(Material for this exercise Opens)

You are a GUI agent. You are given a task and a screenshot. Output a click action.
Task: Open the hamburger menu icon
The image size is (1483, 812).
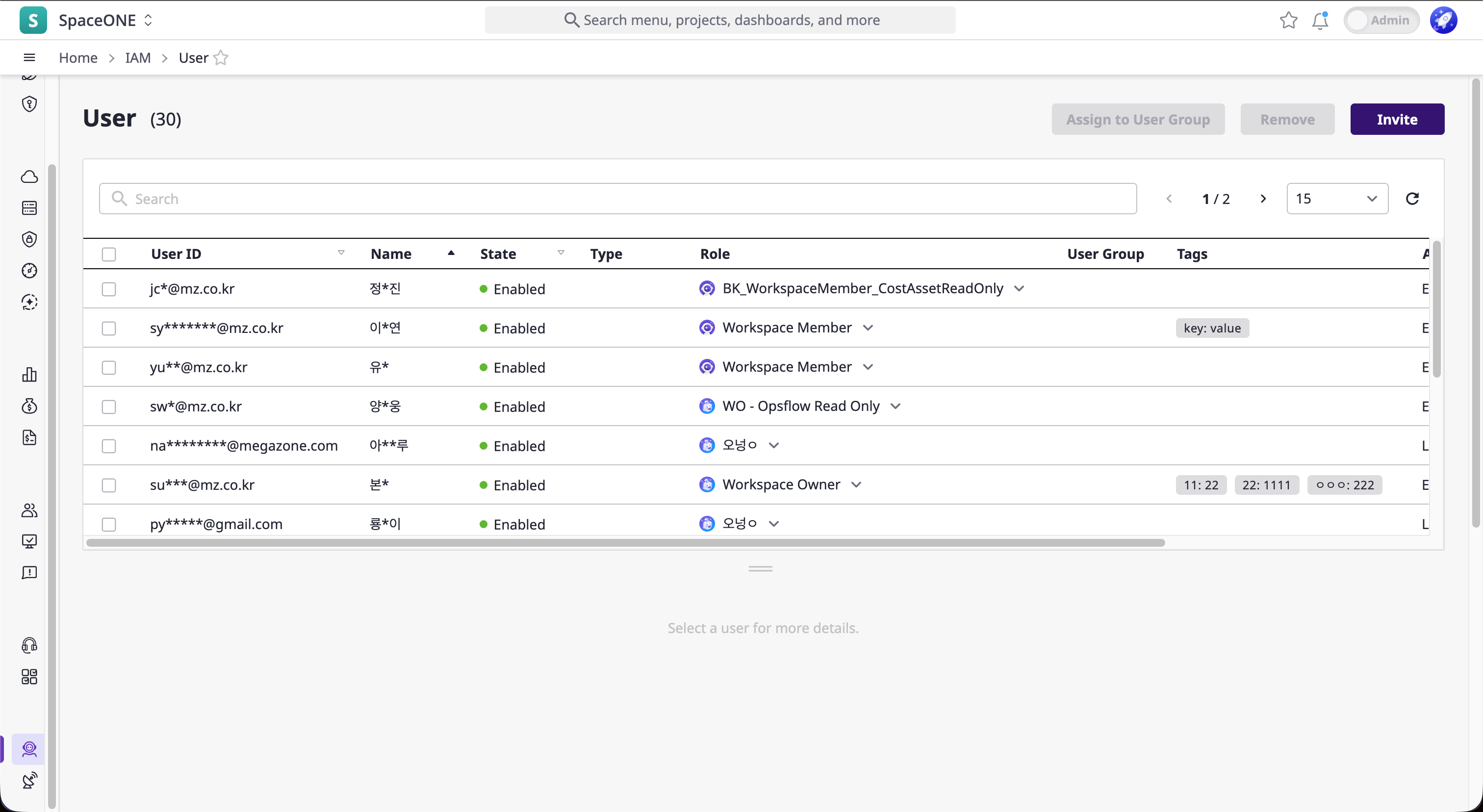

(Material for this exercise Closes)
(Material for this exercise Opens)

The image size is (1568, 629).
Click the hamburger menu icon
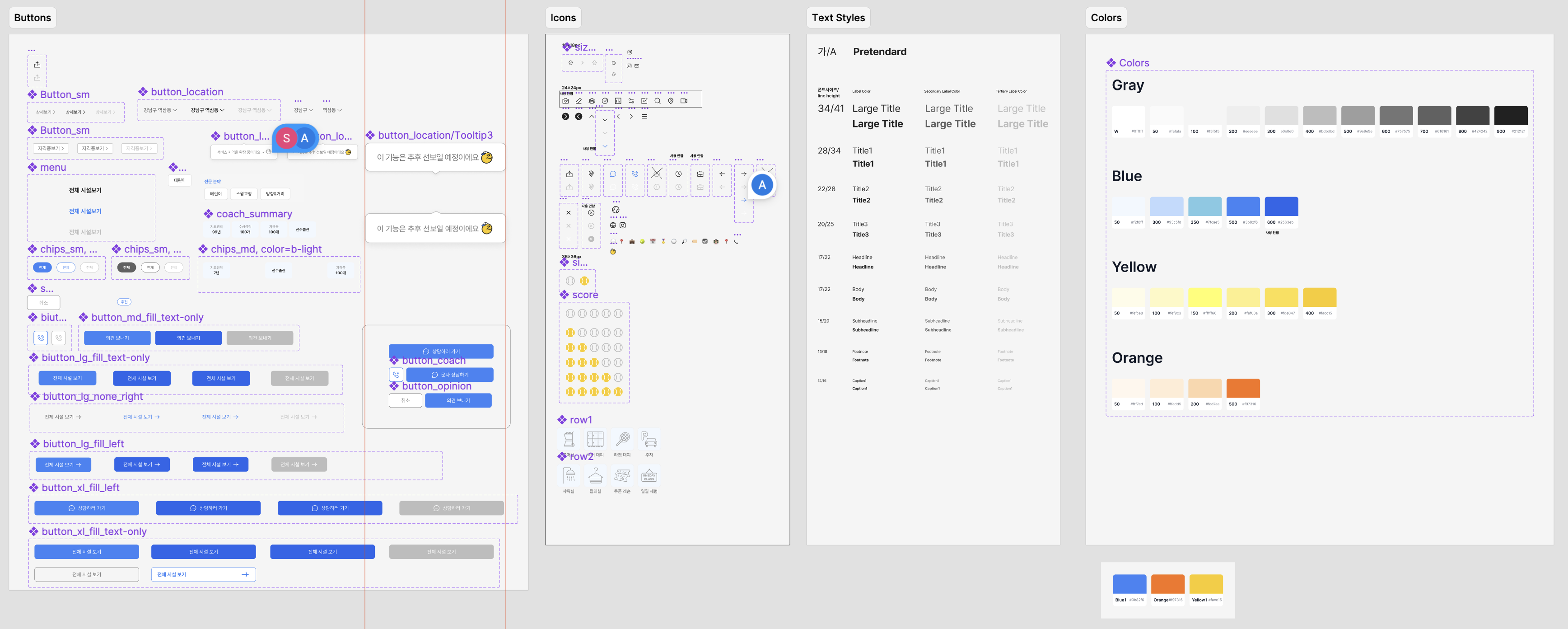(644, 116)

(Material for this exercise Closes)

Please reproduce the lines from the line with "You are a GUI" to the line with "The image size is (1483, 812).", both ends included, exactly as they appear above.

You are a GUI agent. You are given a task and a screenshot. Output a click action.
Task: Open the hamburger menu icon
The image size is (1483, 812).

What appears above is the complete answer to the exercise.